The vast majority of Vegas visitors who travel on Interstate 15 do so between Sin City and southern California, often in heavy traffic inbound on Friday and outbound on Sunday. The few who head northeast out of Las Vegas are going to Valley of Fire State Park or Mesquite, St. George, Utah, and points beyond.

Even fewer travelers go 23 or so miles and take the exit for US 93 northbound — but it’s one of the fastest ways to head into the near reaches of Greater Vegas.
US 93 is a major mostly two-lane national highway that runs from Wickenburg, Arizona, slightly northwest of Phoenix, all the way to Eureka, Montana, slightly northwest of Kalispell in the state’s northwestern corner, then continues into British Columbia as Highway 93 all the way to Banff.
In Nevada, it runs from Hoover Dam to Jackpot, a long straight isolated stretch of more than 500 miles. Though US 50 through central Nevada claims the designation of the “Loneliest Road in America,” US 93 makes it look like an L.A. freeway at rush hour.

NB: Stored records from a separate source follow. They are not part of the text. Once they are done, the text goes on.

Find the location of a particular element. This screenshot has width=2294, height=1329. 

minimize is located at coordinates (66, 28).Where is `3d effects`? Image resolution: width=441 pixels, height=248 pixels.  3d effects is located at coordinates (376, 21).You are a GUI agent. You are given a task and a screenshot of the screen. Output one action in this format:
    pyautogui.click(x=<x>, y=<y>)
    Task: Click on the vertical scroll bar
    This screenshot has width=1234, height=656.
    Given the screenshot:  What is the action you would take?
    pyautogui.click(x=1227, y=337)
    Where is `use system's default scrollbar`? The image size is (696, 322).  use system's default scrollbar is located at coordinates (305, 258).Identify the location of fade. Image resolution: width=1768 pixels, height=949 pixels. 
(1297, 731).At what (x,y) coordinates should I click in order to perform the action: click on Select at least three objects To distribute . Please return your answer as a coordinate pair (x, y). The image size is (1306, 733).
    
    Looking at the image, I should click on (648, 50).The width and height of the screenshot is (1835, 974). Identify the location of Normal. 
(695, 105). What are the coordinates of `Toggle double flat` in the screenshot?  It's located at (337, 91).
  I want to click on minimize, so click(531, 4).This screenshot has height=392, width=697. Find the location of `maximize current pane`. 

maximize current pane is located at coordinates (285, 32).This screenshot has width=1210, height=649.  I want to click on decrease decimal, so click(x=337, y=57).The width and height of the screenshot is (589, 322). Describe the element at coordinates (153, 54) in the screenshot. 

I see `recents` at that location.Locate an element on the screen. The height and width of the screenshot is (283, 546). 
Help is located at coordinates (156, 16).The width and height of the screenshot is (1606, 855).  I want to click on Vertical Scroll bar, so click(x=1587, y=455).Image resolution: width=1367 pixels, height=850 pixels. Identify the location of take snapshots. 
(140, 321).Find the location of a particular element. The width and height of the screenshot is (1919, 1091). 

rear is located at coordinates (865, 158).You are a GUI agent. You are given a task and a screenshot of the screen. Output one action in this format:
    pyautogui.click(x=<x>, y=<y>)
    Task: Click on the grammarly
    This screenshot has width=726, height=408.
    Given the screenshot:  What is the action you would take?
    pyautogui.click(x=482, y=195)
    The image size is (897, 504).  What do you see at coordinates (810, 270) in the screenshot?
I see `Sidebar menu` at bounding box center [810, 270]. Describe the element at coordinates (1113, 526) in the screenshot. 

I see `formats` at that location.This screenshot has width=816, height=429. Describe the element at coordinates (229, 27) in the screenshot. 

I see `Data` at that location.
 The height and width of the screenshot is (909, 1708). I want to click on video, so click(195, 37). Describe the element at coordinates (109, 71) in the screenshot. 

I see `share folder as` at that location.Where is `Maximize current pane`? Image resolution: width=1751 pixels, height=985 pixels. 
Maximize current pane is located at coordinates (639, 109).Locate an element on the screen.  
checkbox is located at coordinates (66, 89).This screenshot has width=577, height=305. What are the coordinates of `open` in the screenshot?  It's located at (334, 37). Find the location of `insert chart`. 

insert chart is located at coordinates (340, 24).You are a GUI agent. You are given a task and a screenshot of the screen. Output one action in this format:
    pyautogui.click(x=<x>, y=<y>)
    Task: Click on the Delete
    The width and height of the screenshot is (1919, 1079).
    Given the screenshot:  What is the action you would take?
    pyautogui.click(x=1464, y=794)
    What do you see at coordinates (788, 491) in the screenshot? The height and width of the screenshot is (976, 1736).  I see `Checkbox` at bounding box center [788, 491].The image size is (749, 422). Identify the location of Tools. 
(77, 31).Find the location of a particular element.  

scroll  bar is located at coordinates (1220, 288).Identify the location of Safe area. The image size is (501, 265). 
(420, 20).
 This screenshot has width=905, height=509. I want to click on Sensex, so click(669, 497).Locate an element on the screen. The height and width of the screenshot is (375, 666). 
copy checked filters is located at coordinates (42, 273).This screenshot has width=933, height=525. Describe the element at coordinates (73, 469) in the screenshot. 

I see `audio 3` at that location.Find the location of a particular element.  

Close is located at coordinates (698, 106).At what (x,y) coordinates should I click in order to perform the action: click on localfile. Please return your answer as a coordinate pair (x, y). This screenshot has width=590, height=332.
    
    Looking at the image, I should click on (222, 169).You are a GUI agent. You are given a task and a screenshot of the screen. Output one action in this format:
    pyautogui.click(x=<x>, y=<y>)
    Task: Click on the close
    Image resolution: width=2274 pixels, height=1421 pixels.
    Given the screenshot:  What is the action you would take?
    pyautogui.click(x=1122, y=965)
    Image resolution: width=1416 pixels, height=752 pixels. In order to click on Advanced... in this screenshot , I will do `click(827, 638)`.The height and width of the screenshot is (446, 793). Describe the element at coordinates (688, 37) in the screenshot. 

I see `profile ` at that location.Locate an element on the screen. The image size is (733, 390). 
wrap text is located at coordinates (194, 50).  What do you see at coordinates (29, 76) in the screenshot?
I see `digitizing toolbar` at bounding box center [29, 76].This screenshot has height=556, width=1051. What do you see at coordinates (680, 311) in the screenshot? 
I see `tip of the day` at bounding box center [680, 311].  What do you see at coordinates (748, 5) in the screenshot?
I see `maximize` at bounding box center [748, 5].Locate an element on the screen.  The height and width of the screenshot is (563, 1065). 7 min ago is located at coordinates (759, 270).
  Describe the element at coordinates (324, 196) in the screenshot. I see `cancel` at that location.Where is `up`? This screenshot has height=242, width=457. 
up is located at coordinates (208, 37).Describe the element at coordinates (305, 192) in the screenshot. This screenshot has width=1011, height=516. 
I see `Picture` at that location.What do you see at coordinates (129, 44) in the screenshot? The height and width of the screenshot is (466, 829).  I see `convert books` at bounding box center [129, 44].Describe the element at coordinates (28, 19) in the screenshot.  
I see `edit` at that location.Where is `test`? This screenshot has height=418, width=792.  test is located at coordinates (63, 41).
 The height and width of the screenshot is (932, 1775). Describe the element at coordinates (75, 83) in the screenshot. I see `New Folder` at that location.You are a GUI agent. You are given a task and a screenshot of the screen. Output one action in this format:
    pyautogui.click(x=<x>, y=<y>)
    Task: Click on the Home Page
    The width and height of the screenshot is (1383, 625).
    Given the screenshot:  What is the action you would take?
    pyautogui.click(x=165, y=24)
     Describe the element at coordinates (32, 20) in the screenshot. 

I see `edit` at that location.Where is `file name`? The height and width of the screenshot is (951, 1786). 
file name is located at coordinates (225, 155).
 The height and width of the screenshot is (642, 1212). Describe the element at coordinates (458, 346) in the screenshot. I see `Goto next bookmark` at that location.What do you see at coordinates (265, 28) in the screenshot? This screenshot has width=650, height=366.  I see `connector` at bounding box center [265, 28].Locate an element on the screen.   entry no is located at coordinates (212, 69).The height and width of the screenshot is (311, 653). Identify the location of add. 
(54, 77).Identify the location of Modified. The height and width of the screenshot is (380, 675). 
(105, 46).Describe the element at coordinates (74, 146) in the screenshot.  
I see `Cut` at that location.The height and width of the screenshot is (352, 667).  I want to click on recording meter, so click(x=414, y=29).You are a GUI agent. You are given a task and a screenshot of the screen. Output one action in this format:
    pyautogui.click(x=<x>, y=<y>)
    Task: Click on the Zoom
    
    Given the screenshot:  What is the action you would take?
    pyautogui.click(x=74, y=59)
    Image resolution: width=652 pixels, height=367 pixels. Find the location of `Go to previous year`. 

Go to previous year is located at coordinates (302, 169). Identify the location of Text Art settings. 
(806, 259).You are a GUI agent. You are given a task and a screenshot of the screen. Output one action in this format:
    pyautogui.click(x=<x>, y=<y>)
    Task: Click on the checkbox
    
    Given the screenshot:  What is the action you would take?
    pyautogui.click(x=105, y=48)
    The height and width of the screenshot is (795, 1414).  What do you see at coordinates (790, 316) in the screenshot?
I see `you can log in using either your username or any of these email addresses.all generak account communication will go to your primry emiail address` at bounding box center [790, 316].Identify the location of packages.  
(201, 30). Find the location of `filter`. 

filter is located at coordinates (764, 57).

You get the idea as soon as you turn off I-15 and drive 70 miles north on a ruler-straight road through the sparse dun desert … until the scenery goes all greenery and the walls close in on you. You wind through a small canyon till the hills open up again and you know you’ve reached an oasis: the 5,382-acre Pahranagat National Wildlife Refuge. This is less than two hours from Las Vegas, but it might as well be the end of the world.
Springs bubble up from the aquifer I wrote about in the previous blog to form Upper and Lower Pahranagat lakes, with a marsh in between, that serve as a riparian habitat for thousands of migratory and predatory birds, deer and small mammals, reptiles, and a few rare fish.
Pahranagat is a stop on the Pacific Flyway, a major north-south avian migratory route, making the NWR a birdwatcher’s paradise; many species also breed and overwinter here. The 264 species recorded on the refuge represent more than half of all known birds in the whole state.

Entrance to Pahranagat is free. The Refuge features a visitor center (opened in 2015), nearly 10 miles of hiking trails from meadows and marshes to streams and desert, hunting and fishing in season, and camping (free year-round).

The little town of Alamo, three miles north, has a few travelers amenities. A few miles north is Ash Springs, where US 93 turns east to Lincoln County (which might be the subject of a future blog) and west on NV 375, also known as the Extraterrestrial Highway, which passes the infamous UFO town of Rachel (which definitely will be covered in an upcoming episode).
No more than 40,000 visitors pass through the Refuge annually, so if you ever make it up here, you’ll be among a select group of less than one-tenth of one percent of Las Vegas visitors to do so.